Но я бы приветствовал мир, в котором люди могли бы получать эти блага вне работы, не будучи связанными с работой и тому подобным. Мы могли бы даже надеяться на возрождение старомодного «гражданского общества», всех этих негосударственных, нерабочих, небытовых институтов, которые, похоже, приходят в упадок во всем мире, что очень сильно вредит нашим обществам.
Прежде чем мы перейдем к вопросу о вероятности реализации пострабочих сценариев, я, пожалуй, возражу вам четверым. В этом разговоре я - человек, который верит в ценность работы и ее центральность - ее важность для личности и общества. Одно из возражений, которое можно было бы сделать против ряда заявлений, сделанных до сих пор, связано с понятием необходимости, о котором говорила Хелен, - увеличение сферы свободных доменов при уменьшении сферы необходимости. Но, как сказал Джон, может быть трудно или невозможно убрать необходимость из человеческих жизней, обществ и организаций. Можно сказать (в ответ на замечания Майкла об изобилии), что есть много стран, которые не являются изобильными, где много бедности и дефицита. Тогда возникает эмпирический вопрос, может ли человечество в целом жить в условиях изобилия, основываясь на технологиях и экономике, которые мы имеем сегодня. Но помимо эмпирического вопроса, с философской точки зрения, имеет ли смысл вообще исключать необходимость из человеческой жизни? Всегда будут вещи, которые нужно делать, - например, всегда будет работа по уходу. Поэтому стремление уменьшить необходимость может показаться слишком идеалистичным или наивным. Мы могли бы сказать Джону, что лудизм или игровая жизнь - это все очень хорошо, но для того, чтобы играть, нужно, чтобы кто-то производил компьютеры, на которых вы играете, кто-то обслуживал здание, в котором вы играете, кто-то производил электричество и так далее. Тогда возражение против работы выглядит как возражение против того, чтобы люди производили предметы первой необходимости, те самые вещи, которые нужны нам для того, чтобы воспроизводить себя как группы и общества. Как бы вы ответили на это возражение против необходимости?

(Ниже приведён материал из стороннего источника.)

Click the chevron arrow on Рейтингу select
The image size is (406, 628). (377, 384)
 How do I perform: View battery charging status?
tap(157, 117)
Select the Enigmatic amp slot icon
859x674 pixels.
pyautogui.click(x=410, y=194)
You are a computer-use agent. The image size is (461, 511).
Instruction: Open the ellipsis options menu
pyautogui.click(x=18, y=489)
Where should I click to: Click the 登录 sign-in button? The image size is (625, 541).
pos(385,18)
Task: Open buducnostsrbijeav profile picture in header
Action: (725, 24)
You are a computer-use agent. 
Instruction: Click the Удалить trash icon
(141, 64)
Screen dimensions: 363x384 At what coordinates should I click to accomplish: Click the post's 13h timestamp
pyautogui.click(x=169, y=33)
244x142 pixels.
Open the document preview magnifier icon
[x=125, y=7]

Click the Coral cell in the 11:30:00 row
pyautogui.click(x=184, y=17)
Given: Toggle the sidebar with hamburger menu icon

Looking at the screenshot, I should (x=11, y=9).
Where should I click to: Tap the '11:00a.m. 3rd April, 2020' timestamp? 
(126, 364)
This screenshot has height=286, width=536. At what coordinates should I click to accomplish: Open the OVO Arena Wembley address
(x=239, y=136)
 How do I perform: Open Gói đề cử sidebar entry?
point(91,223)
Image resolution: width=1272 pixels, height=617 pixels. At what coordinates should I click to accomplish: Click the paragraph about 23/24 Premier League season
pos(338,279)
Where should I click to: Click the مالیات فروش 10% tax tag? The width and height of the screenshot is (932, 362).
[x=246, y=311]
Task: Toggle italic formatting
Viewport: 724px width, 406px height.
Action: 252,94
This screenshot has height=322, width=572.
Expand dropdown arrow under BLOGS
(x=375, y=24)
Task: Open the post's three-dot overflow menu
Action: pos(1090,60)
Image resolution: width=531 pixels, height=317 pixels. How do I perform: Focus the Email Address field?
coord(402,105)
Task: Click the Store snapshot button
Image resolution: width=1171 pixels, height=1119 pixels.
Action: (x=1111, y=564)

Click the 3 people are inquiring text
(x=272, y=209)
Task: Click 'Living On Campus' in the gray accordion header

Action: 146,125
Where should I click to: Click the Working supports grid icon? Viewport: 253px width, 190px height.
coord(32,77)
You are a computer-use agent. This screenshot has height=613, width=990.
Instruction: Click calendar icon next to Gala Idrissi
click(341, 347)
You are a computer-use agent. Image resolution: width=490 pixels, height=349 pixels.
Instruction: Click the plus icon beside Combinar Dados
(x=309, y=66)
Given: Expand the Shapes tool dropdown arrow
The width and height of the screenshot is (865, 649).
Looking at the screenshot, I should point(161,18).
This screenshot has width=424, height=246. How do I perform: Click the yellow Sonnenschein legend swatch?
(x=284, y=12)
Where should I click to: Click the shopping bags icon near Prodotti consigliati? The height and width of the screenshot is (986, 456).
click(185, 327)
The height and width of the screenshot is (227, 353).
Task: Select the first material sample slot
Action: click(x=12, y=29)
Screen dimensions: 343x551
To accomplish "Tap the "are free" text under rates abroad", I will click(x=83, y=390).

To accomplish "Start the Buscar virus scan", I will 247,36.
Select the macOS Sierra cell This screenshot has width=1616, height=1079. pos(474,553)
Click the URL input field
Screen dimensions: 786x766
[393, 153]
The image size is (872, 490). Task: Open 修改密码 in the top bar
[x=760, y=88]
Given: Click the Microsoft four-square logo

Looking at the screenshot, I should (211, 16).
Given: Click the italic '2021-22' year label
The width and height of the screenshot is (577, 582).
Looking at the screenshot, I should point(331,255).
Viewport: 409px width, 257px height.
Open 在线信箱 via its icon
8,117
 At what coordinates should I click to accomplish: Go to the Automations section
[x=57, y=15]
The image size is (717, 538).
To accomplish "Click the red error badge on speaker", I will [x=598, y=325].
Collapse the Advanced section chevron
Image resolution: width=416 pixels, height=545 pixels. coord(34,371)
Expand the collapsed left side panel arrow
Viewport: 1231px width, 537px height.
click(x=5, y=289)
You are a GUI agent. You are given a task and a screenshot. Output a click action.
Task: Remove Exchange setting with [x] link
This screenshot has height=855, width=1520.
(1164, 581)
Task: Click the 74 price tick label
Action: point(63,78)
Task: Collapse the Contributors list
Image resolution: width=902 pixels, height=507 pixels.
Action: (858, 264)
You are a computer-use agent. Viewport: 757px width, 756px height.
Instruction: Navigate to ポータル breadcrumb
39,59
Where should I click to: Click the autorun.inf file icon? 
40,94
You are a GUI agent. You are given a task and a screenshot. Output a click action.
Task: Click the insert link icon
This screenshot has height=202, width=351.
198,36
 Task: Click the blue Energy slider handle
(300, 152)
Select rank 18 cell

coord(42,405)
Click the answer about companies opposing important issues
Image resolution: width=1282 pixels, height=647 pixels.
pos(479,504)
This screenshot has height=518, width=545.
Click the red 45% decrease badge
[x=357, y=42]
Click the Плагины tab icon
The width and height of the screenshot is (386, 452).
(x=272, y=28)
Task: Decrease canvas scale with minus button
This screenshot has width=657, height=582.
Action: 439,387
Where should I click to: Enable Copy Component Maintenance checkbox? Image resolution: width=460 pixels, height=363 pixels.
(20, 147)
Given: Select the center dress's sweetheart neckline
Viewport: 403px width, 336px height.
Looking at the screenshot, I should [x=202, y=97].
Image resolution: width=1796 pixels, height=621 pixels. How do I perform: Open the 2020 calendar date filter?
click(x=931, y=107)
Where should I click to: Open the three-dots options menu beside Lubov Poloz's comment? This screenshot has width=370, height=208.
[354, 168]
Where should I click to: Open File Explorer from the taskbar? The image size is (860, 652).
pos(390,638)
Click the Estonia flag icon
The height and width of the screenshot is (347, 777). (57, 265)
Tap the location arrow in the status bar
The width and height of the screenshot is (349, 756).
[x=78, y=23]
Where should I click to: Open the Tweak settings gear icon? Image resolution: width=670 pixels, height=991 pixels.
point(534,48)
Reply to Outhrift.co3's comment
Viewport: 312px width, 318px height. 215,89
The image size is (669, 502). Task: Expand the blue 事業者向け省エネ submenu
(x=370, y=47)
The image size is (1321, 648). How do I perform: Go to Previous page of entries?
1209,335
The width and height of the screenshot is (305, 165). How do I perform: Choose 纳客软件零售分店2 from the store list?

Я бы начала с того, что выделила бы рамки максимизации свободы и минимизации - не искоренения - необходимости. Я согласна с предпосылкой вашего вопроса, что от необходимости нельзя избавиться полностью. Вот почему полезно думать о постработе как об ориентации на свободу, о глубоко философском проекте, основанном на том, чтобы посмотреть и подумать: «Хорошо, как мы можем расширить возможности, которыми мы обладаем как индивидуумы и как вид, а затем как мы можем минимизировать эту несвободу?» Три вещи, которые я уже предложила в ходе этого разговора: переоценить труд, который должен остаться, социально необходимый труд, который всегда будет существовать; перераспределить этот труд таким образом, чтобы он был справедливым и честным; а также сократить труд в целом, где это целесообразно. И все это требует выяснения того, без чего мы можем обойтись - что не является необходимым, а от чего можно избавиться. Из той работы, которая остается или которую мы продолжаем выполнять, как сделать ее менее похожей на работу, более полезной и приятной? Как мы можем изменить характер необходимого труда в интересах уменьшения скуки и обременительности? Но да, существует общественно необходимая работа, которая сохранится, что бы мы ни делали; однако что представляет собой такая работа - это открытый вопрос, ответ на который будет определяться и формироваться социальной организацией, техническими возможностями и так далее. Нам нужно будет продолжать задавать эти вопросы, чтобы понять, на что мы как вид способны, и понять, каких форм необходимости мы не можем (пока) избежать.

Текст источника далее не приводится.